To apply the previously defined signal processing operations to the above CSDM object, use the apply_operations() method of the SignalProcessor instance as follows

processed_dataset = processor.apply_operations(dataset = csdm_object)

The variable processed_dataset is another CSDM object holding the dataset after the list of operations has been applied to csdm_object. Below is a plot comparing the unprocessed and processed dataset

import matplotlib.pyplot as plt
_, ax = plt.subplots(1, 2, figsize = (8, 3), subplot_kw = {"projection":"csdm"})
ax[0].plot(csdm_object, color="black", linewidth=1)
ax[0].set_title("Unprocessed")
ax[1].plot(processed_dataset.real, color="black", linewidth=1)
ax[1].set_title("Processed")
plt.tight_layout()
plt.show()

(png, hires.png, pdf)

../../_images/signal_processor-5.png

Figure 90 The unprocessed dataset (left) and processed dataset (right) with a Gaussian convolution and scale factor.

Applying Operations along a Dimension

Multi-dimensional NMR simulations may need different operations applied along different dimensions. Each operation has the attribute dim_index, which is used to apply operations along a certain dimension.

By default, dim_index is None and is applied along the 1st dimension. An integer or list of integers can be passed to dim_index, specifying the dimensions. Below are examples of specifying the dimensions

# Gaussian apodization along the first dimension (default)
sp.apodization.Gaussian(FWHM="10 Hz")

# Constant offset along the second dimension
sp.baseline.ConstantOffset(offset=10, dim_index=1)
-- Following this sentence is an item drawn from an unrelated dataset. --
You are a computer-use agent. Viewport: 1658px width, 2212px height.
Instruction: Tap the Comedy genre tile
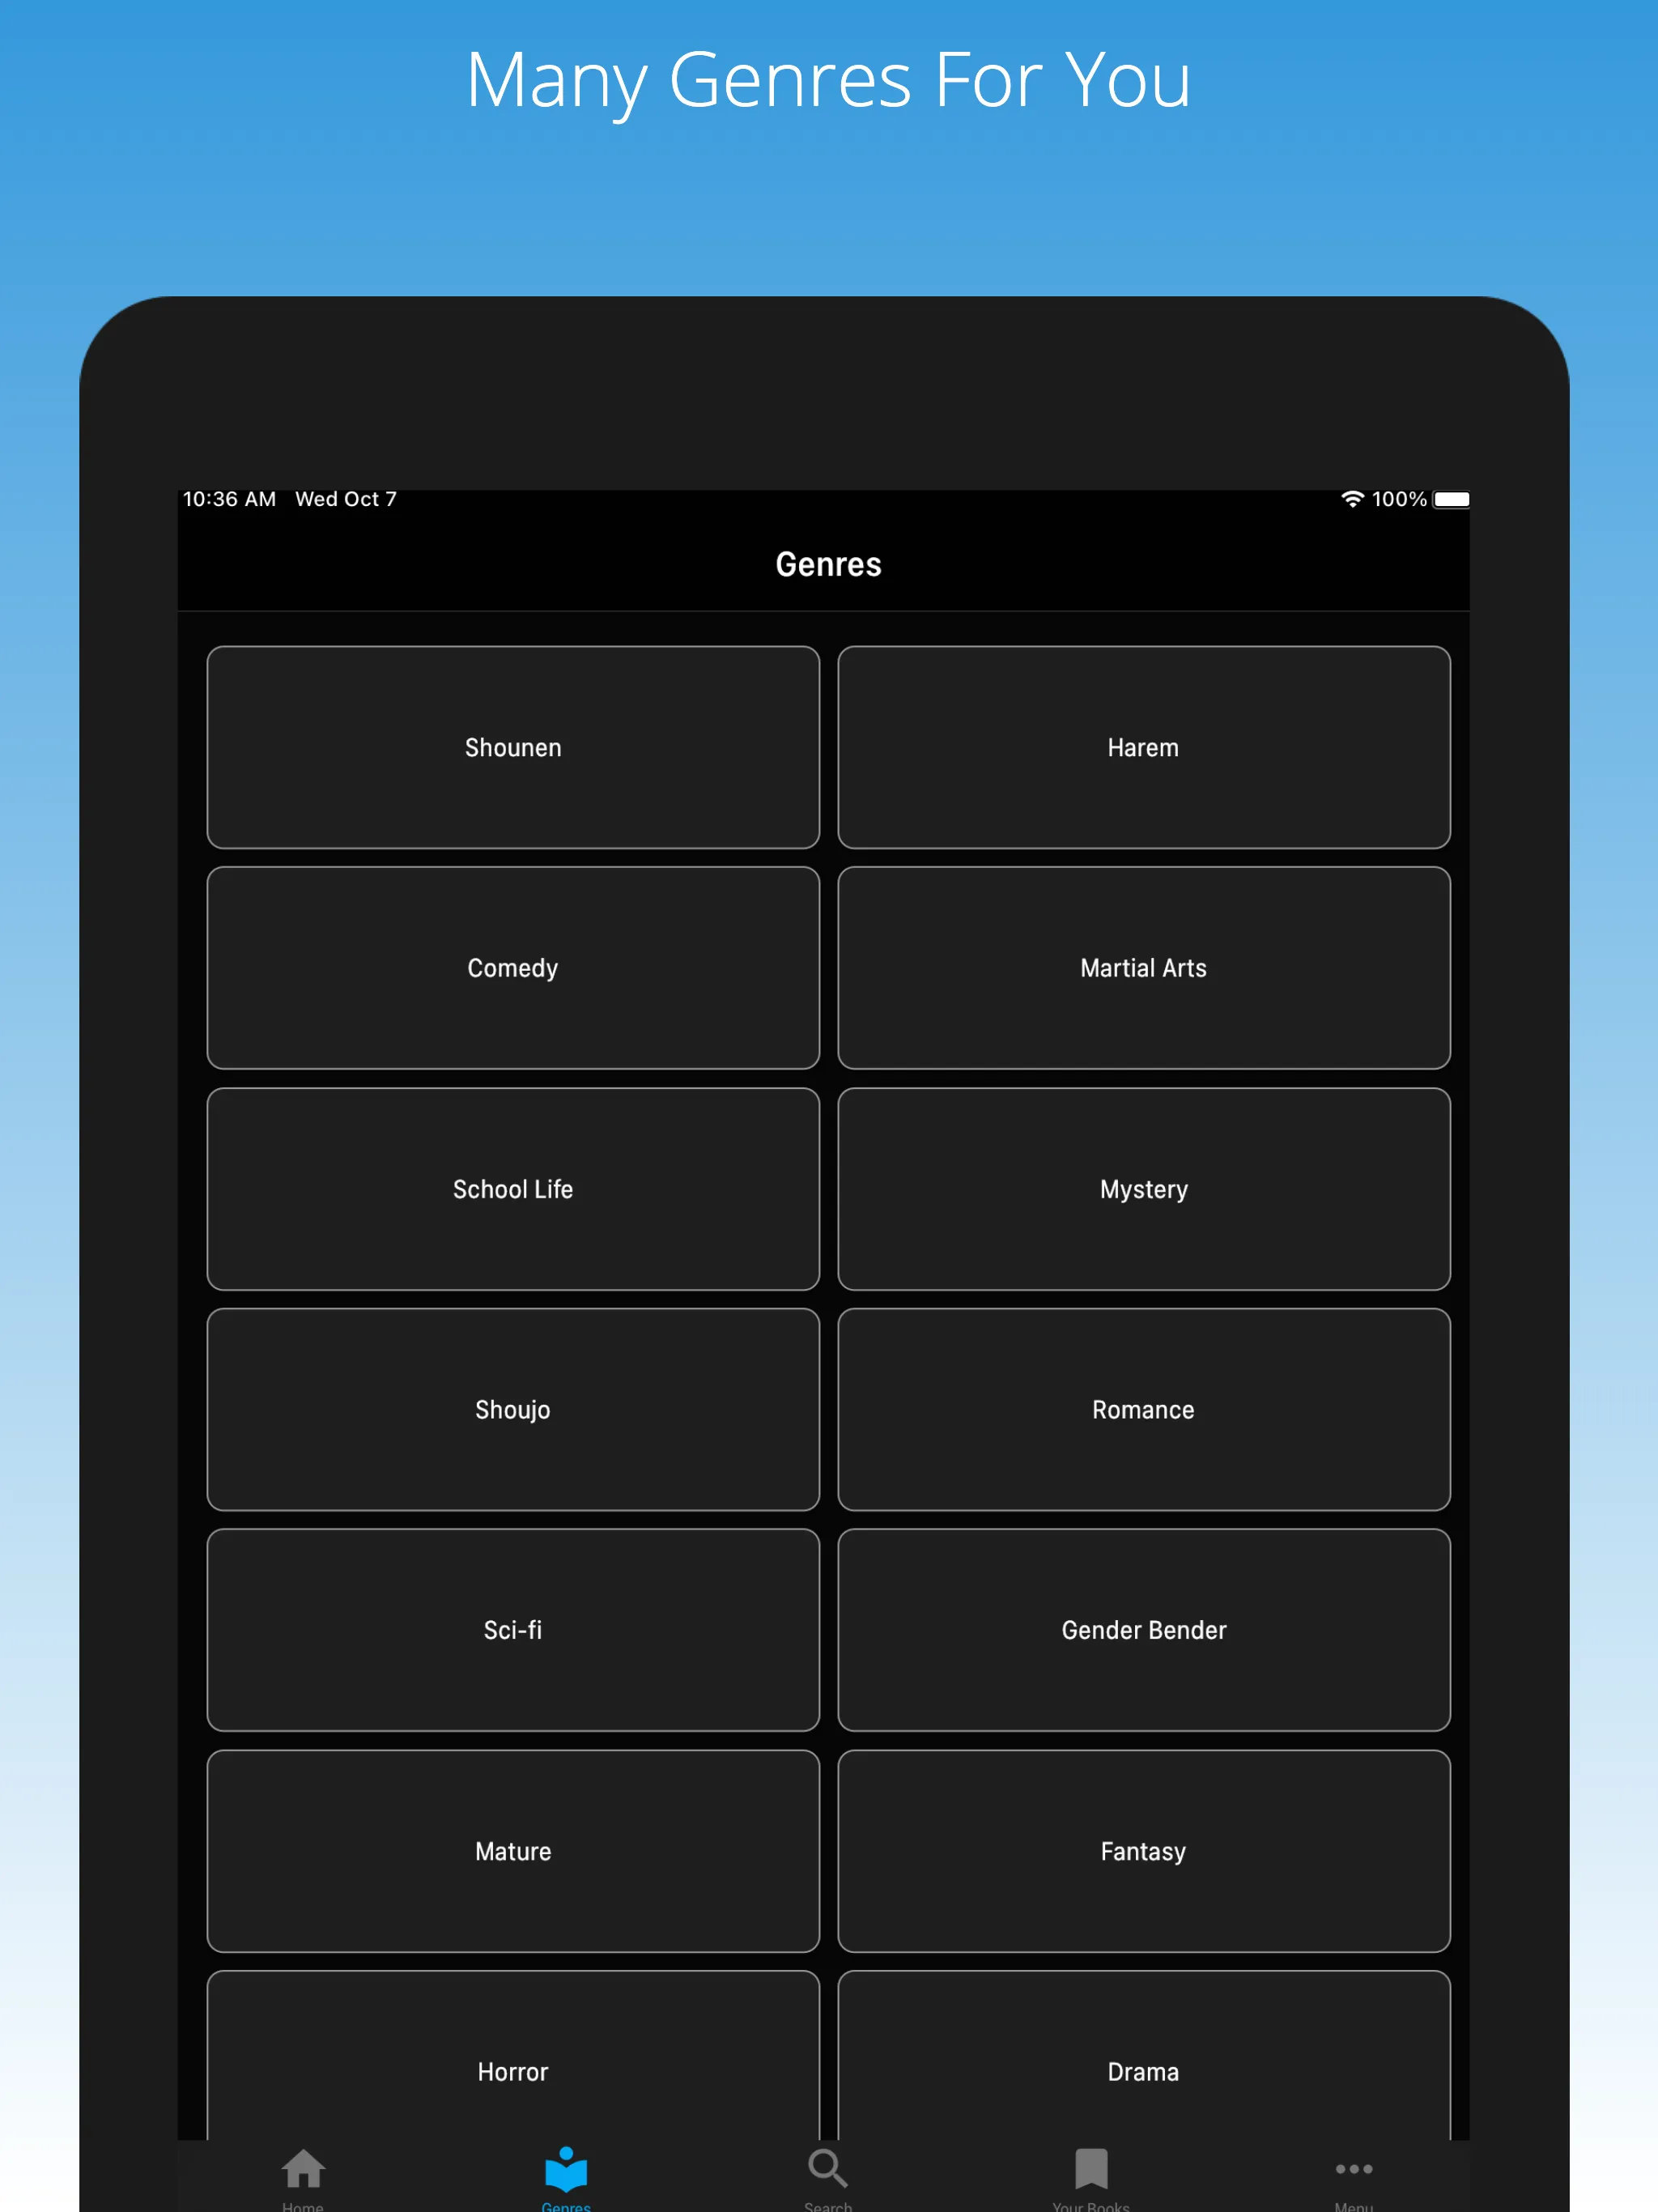512,967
# Exponential apodization along the first and third dimensions
sp.apodization.Exponential(FWHM="10 Hz", dim_index=[0, 2])
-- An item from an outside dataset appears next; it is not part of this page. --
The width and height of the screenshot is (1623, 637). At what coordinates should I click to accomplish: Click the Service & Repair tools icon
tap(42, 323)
Applying Apodizations to specific Dependent Variables

Each dimension in a simulated spectrum can hold multiple dependent variables (a.k.a. contributions from multiple spin systems). Each spin system may need different convolutions applied to match an experimental spectrum. The Apodization sub-classes have the dv_index attribute, specifying which dependent variable (spin system) to apply the operation on. By default, dv_index is None and will apply the convolution to all dependent variables in a dimension.

Note

The index of a dependent variable (spin system) corresponds to the order of spin systems in the spin_systems list.
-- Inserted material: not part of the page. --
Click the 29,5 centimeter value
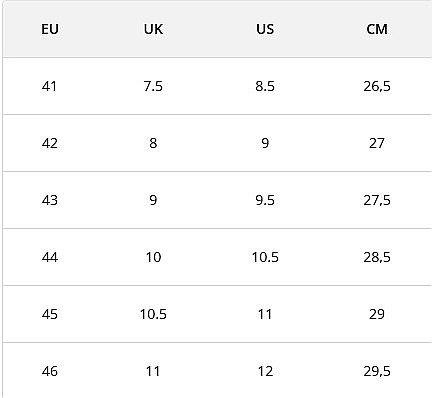The image size is (432, 398). [377, 371]

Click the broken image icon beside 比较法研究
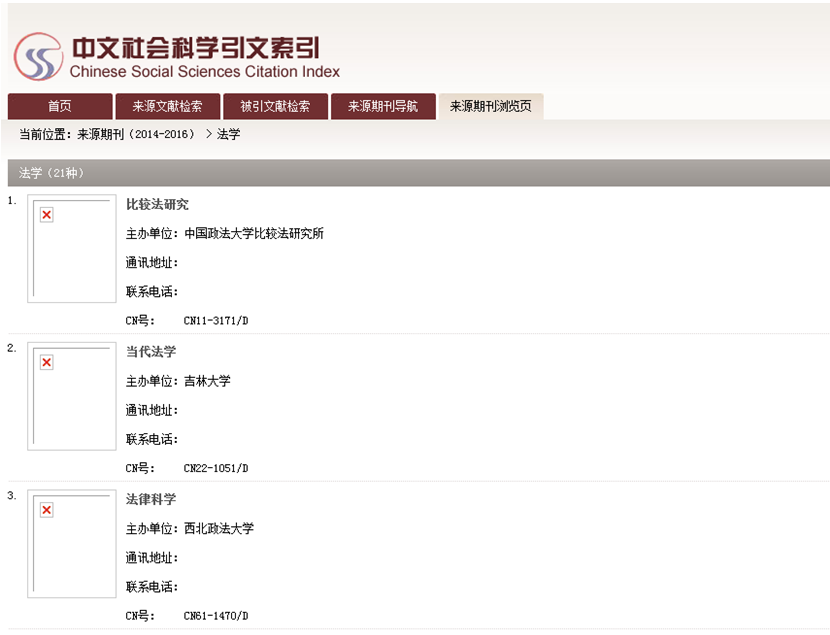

processor = sp.SignalProcessor(
    operations=[
        sp.IFFT(),
        sp.apodization.Gaussian(FWHM="25 Hz", dv_index=0),
        sp.apodization.Gaussian(FWHM="70 Hz", dv_index=1),
        sp.IFFT(),
    ]
)

The above list of operations will apply 25 and 70 Hz of Gaussian line broadening to dependent variables at index 0 and 1, respectively.

Let’s add another dependent variable to the previously created CSDM object to target specific dependent variables.

test_data = np.zeros(500)
test_data[300] = 1
csdm_object.add_dependent_variable(cp.as_dependent_variable(test_data))

Now, we again apply the operations with the apply_operations() method. The comparison of the unprocessed and processed dataset is also shown below.

processed_dataset = processor.apply_operations(dataset = csdm_object)

Below is a plot of the dataset before and after applying the operations

_, ax = plt.subplots(1, 2, figsize=(8, 3), subplot_kw={"projection":"csdm"})
ax[0].plot(csdm_object, linewidth=1)
ax[0].set_title("Unprocessed")
ax[1].plot(processed_dataset.real, linewidth=1)
ax[1].set_title("Processed")
plt.tight_layout()
plt.show()

(png, hires.png, pdf)

../../_images/signal_processor-10.png

Figure 92 The unprocessed dataset (left) and the processed dataset (right) with convolutions applied to different dependent variables.